Rob Rinder

They say we Jews argue for the sake of it… but they’re wrong

Davka has been part of the driving spirit of Jewish people for millennia


An ultra-Orthodox Jew is confronted by secular Jewish workers in a downtown Jerusalem restaurant as ultra-Orthodox Hasidic Jews from the Mea Shearim neighborhood in Jerusalem come downtown on 19 April 2008 to protest against stores that remian open on Saturday, the Shabbath, and also cafes and restaurents that sell foods containing leavening, or 'hametz,' during the Passover Jewish high holida. Photo by Nati Shohat/Flash90 *** Local Caption *** ??? ???? ????? ????? ??? ????? ??? ??????? ???? ??? ?????? ????? ?? ???? ?????

February 23, 2023 10:55

Anybody who has listened to one of my lectures will know that I love Yiddish. Why? In part, it’s the immeasurable richness. Yiddish words and phrases carry entire universes of meaning.

The sense can shift based on who’s speaking, who’s listening, how long there is till lunch and whether there’s a gimmel in the month. It’s said the Inuit have 50 words for snow… what does it say about Jews that Yiddish has twice that number of adjectives for the state of a person’s neurosis? If anyone can explain the difference between meshugener and tsedreyter please get in touch.

Not only that, but Yiddish reflects ideas that simply can’t be articulated in any other language.

Back in my barrister days, dealing with a case in the Youth Court, the kid I represented couldn’t be more guilty, but his heart was clearly the right place. Instead of wasting everyone’s time with a long speech in mitigation, what I really wanted to say to the magistrates was, “this is not a bad kid, he’s just a bit of a lobbes.”

As Jews, we know these words on some deep, genetic level, even if we can’t always understand them.

Years ago, I stood with Ben Helfgott at a gravesite outside Piotrków — there to consecrate the ground where his mother and sister had been murdered — when somebody beautifully recited a Yiddish poem.

I couldn’t have translated any of it, but felt every word resonate in my soul, like someone was plucking the strings of some internal spiritual violin.

That’s what Yiddish can do. And from all that infinite linguistic luxury, for me, one word shines out like no other: davka.

Like so much in Judaism, it holds a dazzling multiplicity of meanings. Of course, at its most basic, davka simply means contrarian. It’s a type everybody knows, the sort who, when you announce “the sky is blue”, says “it’s green”.

Who insists up is down and right is left, not necessarily because they believe it, but just because… davka.

Yet, as a refusal to take the first answer, it gets results.

Once, doing my Judge Rinder show, I spotted an older woman sitting at the back of the courtroom. She looked like some magical blend of all my bubbe’s friends, and was (and there’s no other word) farbissen.

Something had displeased her on some galactic level. As if she’d just bitten into a rancid fishball (and I was the one who’d given it to her).

At the end, she beckoned to me and uneasily I tiptoed over.
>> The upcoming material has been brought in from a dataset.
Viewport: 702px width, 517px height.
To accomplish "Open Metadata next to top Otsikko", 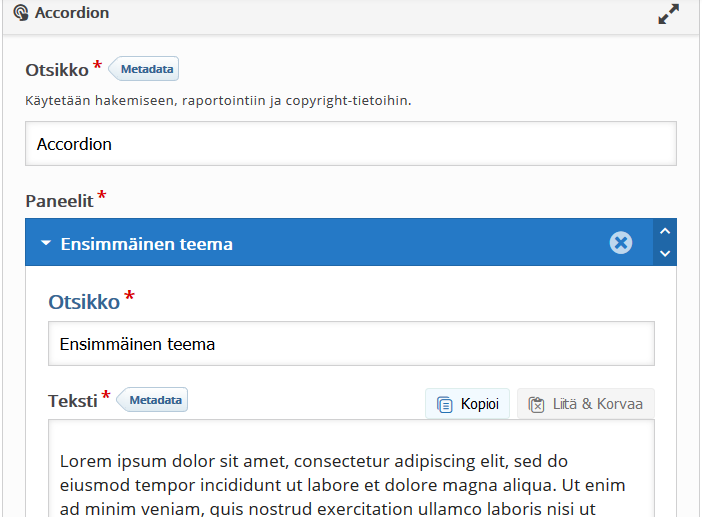I will point(147,69).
“So,” she said, “you can do UJIA but you can’t do WIZO?”

It’s davka to the core: they tell me he can’t do our talk? He can. And, of course, I did.

You see it in the Torah where Jews carve out their astonishing, unique relationship with the Almighty, an ongoing negotiation where repeatedly we turn back to Him and say, “really?”. What other religion doesn’t just accept on faith alone but begins this sort of discussion with the divine?

It doesn’t always go well — there’s a fair amount of correction on the path — but it’s been part of the driving spirit of Jewish people for millennia. It’s the light in our shared human spirit. Some call it free will, but davka sounds better.

I’ve worked alongside survivors of the Shoah and other genocides and always see it shining from them. The world decided that they were done for… yet, davka. Who are the oppressors to decide?

In the face of so many working for our destruction, they wouldn’t accept the state of play and instead pushed back, held their own against a narrative others tried to write on their behalf.

Because we hold our own pen, and tell our own story.

It’s the lesson about the Jewish people that I most like to take into the world (and what a joy that I need to use Yiddish to do it).

In fact, if somebody were to say to me, “stand on one leg and tell me everything about Judaism”, I’d skip the Hillel “do unto others” stuff (I hope they’d know that anyway).

I’d simply say “davka”. Because we’re still a people despite every attempt to extinguish us and what better summation of our spirit can there be?

Of course, if you disagree with me I couldn’t be happier. After all, the more davka the better.